→ **What this task involves**
Word for word, retype every line of the data.

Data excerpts
= = = = = = =
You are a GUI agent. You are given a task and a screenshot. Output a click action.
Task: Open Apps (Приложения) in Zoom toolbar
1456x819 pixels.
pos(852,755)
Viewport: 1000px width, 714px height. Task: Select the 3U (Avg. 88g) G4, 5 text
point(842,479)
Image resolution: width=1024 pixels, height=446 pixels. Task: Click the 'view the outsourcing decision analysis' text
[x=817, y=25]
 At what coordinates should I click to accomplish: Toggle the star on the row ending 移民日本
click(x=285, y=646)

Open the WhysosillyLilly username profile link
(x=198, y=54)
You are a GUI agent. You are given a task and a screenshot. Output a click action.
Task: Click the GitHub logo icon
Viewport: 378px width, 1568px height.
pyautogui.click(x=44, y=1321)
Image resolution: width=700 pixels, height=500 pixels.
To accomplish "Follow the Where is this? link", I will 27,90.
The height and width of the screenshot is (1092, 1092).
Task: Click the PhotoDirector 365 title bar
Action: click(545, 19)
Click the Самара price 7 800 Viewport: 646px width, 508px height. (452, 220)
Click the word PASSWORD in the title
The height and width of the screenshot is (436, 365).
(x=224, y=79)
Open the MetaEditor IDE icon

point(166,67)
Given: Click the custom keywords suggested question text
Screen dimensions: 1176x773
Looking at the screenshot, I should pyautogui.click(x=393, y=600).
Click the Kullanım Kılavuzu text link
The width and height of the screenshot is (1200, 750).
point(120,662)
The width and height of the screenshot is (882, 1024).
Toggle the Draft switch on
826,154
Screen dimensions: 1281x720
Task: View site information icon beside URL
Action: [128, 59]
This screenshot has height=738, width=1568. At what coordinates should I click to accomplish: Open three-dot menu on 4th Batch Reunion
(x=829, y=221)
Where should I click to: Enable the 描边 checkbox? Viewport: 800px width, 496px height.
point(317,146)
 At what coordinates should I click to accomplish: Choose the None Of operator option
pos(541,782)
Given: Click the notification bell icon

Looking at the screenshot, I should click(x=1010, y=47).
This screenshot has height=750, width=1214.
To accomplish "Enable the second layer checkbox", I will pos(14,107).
= = = = = = =
→ **Task solution**
You are a GUI agent. You are given a task and a screenshot. Output a click action.
Task: Open Apps (Приложения) in Zoom toolbar
1456x819 pixels.
pos(852,755)
Viewport: 1000px width, 714px height. Task: Select the 3U (Avg. 88g) G4, 5 text
point(842,479)
Image resolution: width=1024 pixels, height=446 pixels. Task: Click the 'view the outsourcing decision analysis' text
[x=817, y=25]
 At what coordinates should I click to accomplish: Toggle the star on the row ending 移民日本
click(x=285, y=646)

Open the WhysosillyLilly username profile link
(x=198, y=54)
You are a GUI agent. You are given a task and a screenshot. Output a click action.
Task: Click the GitHub logo icon
Viewport: 378px width, 1568px height.
pyautogui.click(x=44, y=1321)
Image resolution: width=700 pixels, height=500 pixels.
To accomplish "Follow the Where is this? link", I will 27,90.
The height and width of the screenshot is (1092, 1092).
Task: Click the PhotoDirector 365 title bar
Action: click(545, 19)
Click the Самара price 7 800 Viewport: 646px width, 508px height. (452, 220)
Click the word PASSWORD in the title
The height and width of the screenshot is (436, 365).
(x=224, y=79)
Open the MetaEditor IDE icon

point(166,67)
Given: Click the custom keywords suggested question text
Screen dimensions: 1176x773
Looking at the screenshot, I should pyautogui.click(x=393, y=600).
Click the Kullanım Kılavuzu text link
The width and height of the screenshot is (1200, 750).
point(120,662)
The width and height of the screenshot is (882, 1024).
Toggle the Draft switch on
826,154
Screen dimensions: 1281x720
Task: View site information icon beside URL
Action: [128, 59]
This screenshot has height=738, width=1568. At what coordinates should I click to accomplish: Open three-dot menu on 4th Batch Reunion
(x=829, y=221)
Where should I click to: Enable the 描边 checkbox? Viewport: 800px width, 496px height.
point(317,146)
 At what coordinates should I click to accomplish: Choose the None Of operator option
pos(541,782)
Given: Click the notification bell icon

Looking at the screenshot, I should click(x=1010, y=47).
This screenshot has height=750, width=1214.
To accomplish "Enable the second layer checkbox", I will pos(14,107).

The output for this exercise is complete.